THY'NİN GEMİCİLİK VERSİYONU GEREKLİ
Gelelim asıl konumuza, yani bizim memlekete. Bizim bu konuda gerekli adımları atmamızı engelleyen elbette bazı ekonomik bağlantılar var. Türkiye'nin sanayi hacmi çok büyük ve bu alanda belirli yabancı firmaları besliyoruz. Bu yabancı firmaların sahibi aileler zaten dünyanın en zenginleri arasında ve Türkiye bağlantıları da güçlü. Türkiye'nin Karadeniz ve boğaz bağlantısı da Türkiye için bu sektörde ekonomik ve stratejik bir avantaj yaratıyor ama bu avantajı büyük oranda yabancı firmalar bugün için kullanıyorlar.
Uzun sözün kısası, Türkiye’nin bu konteyner gemiciliği işinde milli bir firma oluşturması gerekiyor. Bu konu devletin uzun vadeli yatırım perspektifine uygundur. Bu işi THY'nin deniz versiyonunun yaratılması gibi düşünmek lazım. Nasıl Fransa başkanı Macron Afrika'ya gittiğinde liderler ile görüşürken yanında ilgili armatör firmasının başkanını götürüyor, benzer bir ekonomik imkânı politikanın emrine vermemiz gerekli. Bu iş kısa vadeli bir proje olamaz. Bu işin temelleri atılır ve her gelen hükümet bu projeyi büyütür, tıpkı THY örneğinde olduğu gibi. Bu işin oluru budur. Bugünden yarına yaratılabilecek firmalar değil bunlar.
TİCARİ İSTİHBARAT
Konu sadece basit bir taşımacılık konusu da değil. Hangi ülkenin firması hangi ülkeye kaç paradan ne mal satıyor? Bu tür ticari sır olan bilgiler kimlerin ellerinden geçiyor? Bazı ülkelerde sadece bu küresel gümrük ve ticaret işlerinin takibi için özel istihbarat birimleri oluşturuluyor. Bu konteyner firmaları bu işlerin kalbindedir. Evet, birilerinin ayağına basmadan bu iş olmaz ama bu iş olmadan ekonomik özgürlük ve egemenlik de olmaz.
DENİZCİLİKTE BÜYÜMEYE YÖN VERİLMELİ
Türkiye denizcilik alanında hızla büyüyor, buna şüphe yok. Armatörlerimiz hem yurtiçi hem yabancı tersanelerde gemiler yaptırıyorlar ve devreye alıyorlar. Bunlar güzel gelişmeler ama yine de siyaset bu alanda milli politikalar belirleyemiyor.
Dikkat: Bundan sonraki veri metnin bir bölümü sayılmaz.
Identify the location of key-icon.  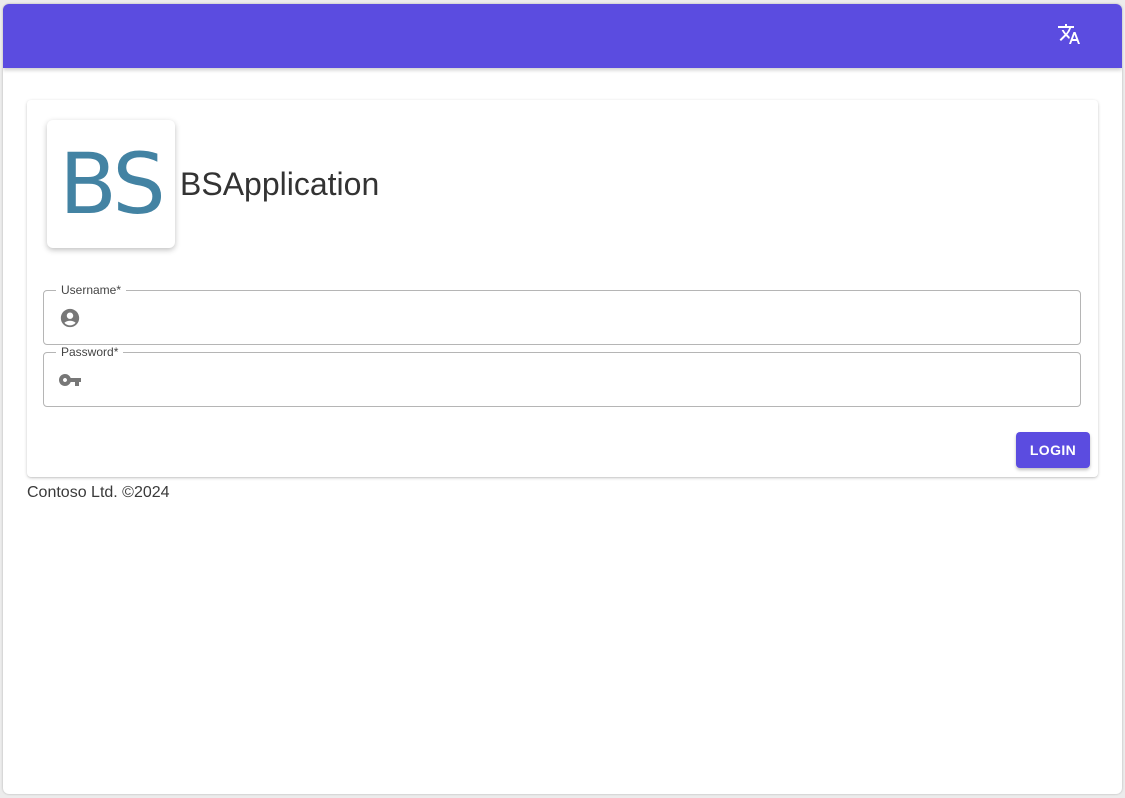
(70, 380).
Misal Cumhurbaşkanımız Latin Amerika ülkesine gittiğinde ikili ticareti geliştirmek için Türkiye'den bu ülke limanına doğrudan konteyner taşıması hattı başlatma kararı alabilir mi? Neyle alacak? Yok ki firma. Ama havacılıkta bunu yapabiliyor. Denizcilikte yapamıyor.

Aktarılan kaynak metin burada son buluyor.